Sorry guys. Wrong URL in my signature.
bam bam double spam
whats wrong with yahoo?
they pay millions to buy startups like these, then shutdown in-house-made apps of their own.
stupid yahoo does not know what to do, build products to increase revenues or to play for media to increase stock value.
YouTube live sounds like a horrible idea.
YouTube right now is bad as it is. Once youtube is “live” it will be a epicenter of live piracy.
I wouldn’t be surprised if Yahoo shut Live! down and turned around and bought UStream or Justin.tv… and shut them down 8 months later.
Please don’t buy Usteam and ruin it!
Ustream FTW w00t!
Jesus Christ, y’all. Yahoo launch an experiment in their incubation lab (Brickhouse) and now they’re shutting it down. Not sure I see what you’re complaining about.

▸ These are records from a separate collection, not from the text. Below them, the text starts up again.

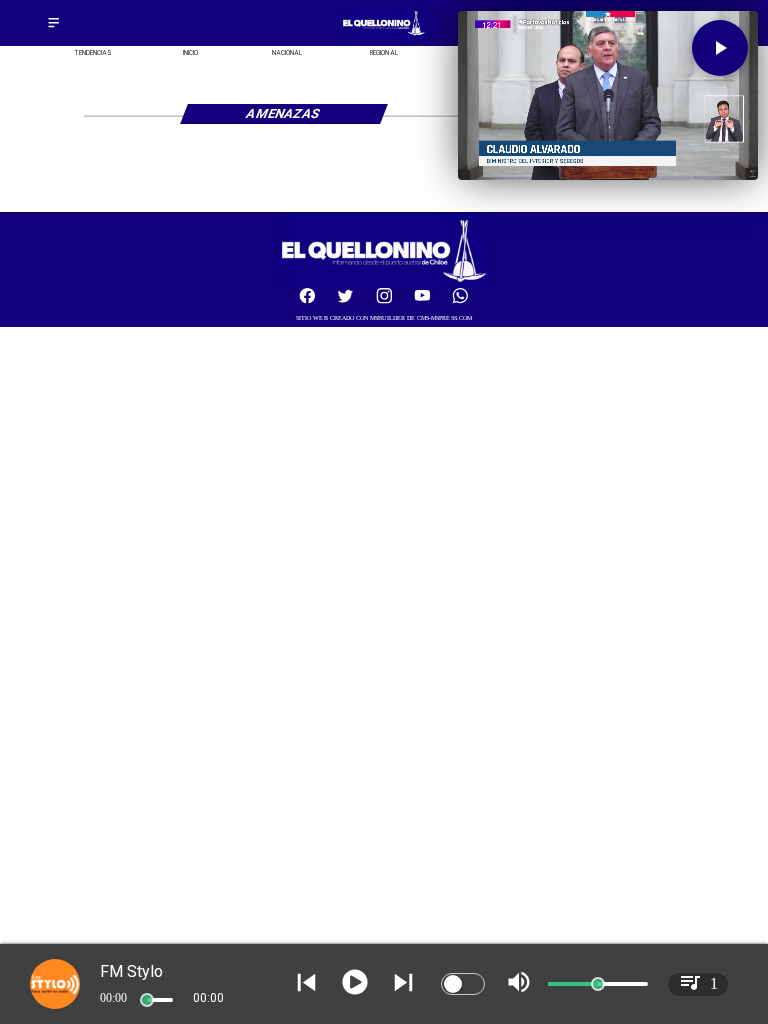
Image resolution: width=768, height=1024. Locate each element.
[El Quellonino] (53, 28)
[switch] (463, 984)
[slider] (147, 1000)
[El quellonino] (384, 35)
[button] (720, 48)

If they didn’t experiment you’d say they weren’t trying to innovate. If they kept the service alive with exactly 1,379 people, you’d say they couldn’t make choices. It seems like the only option is to only launch ideas that go gangbusters.
There are a ton of reasons to hate on Yahoo right now, but launching ideas and then killing ones that don’t work isn’t one of them. It sounds to me like the basic fucking fundamental law of online entrepreneurialism.
Oh No! Yahoo is still unraveling. How long will this take? Can anyone save them?
I use a lot of Yahoo products: Messenger, 360, Groups, Web Hosting/Business Mail, Flickr and Answers just to name a few. If it weren’t for TechCrunch, I doubt that I ever would have even heard of Live. if you don’t promote or support a product, people won’t use it.
Sad to see Live go away. Another great Yahoo product but other sites are doing a better job at least for now.
This is why you can’t build your business on someone else’s service. {seesmic_video:{”url_thumbnail”:{”value”:”http://t.seesmic.com/thumbnail/7pkgIZPTeq_th1.jpg”}”title”:{”value”:”This is why you can’t build your business on someone else’s service. ”}”videoUri”:{”value”:”http://www.seesmic.com/video/sAVdAfNNmZ”}}}
Well, there’s one team that getting laid off.
Hey at least it can get rid of copying the name of MSN Live. But in seriousness, I think Yahoo can generate a lot of revenue and cash if it becomes a financial company and promotes e-commerce by creating checking and debit accounts for its 300 million users. It can be like paypal except bigger.
The problem was that it got implemented in Flex. Flex alone cannot make a service like this work right (try to use it while in a packed channel and see how it consumes all your pc resources after 10 minutes). a simple example is how PalTalk Express uses a Flex/Java implementation. but this could work using Silverlight 2. but i doubt yahoo would do that. they even decided in a sudden move to end all their experiments and development on .NET/WPF (starting with the yahoo messenger for vista) . just a little before in PDC 2008 showed that .NET/WPF will go places since even Visual Studio 2010 will be done that way.
Now I have to remove my web page that makes use of their API.
Maybe and hopefully this amount of vigor will keep Yahoo! Live around. It’s been nothing but pleasurable to become acquainted with Y! Live users!!!
Sincerely,
..::Logic::..
Is there any other video streaming sites that are offering what Yahoo! Live offered — specifically, up to 5 people chatting on their webcams at the same time? I’m trying to find a free or pay service that allows for that. Please hit me up with some info if you’ve got any! Thanks.
I don’t know how Justin.TV survives. It’s just a site full of underage girls, sluts and perverts.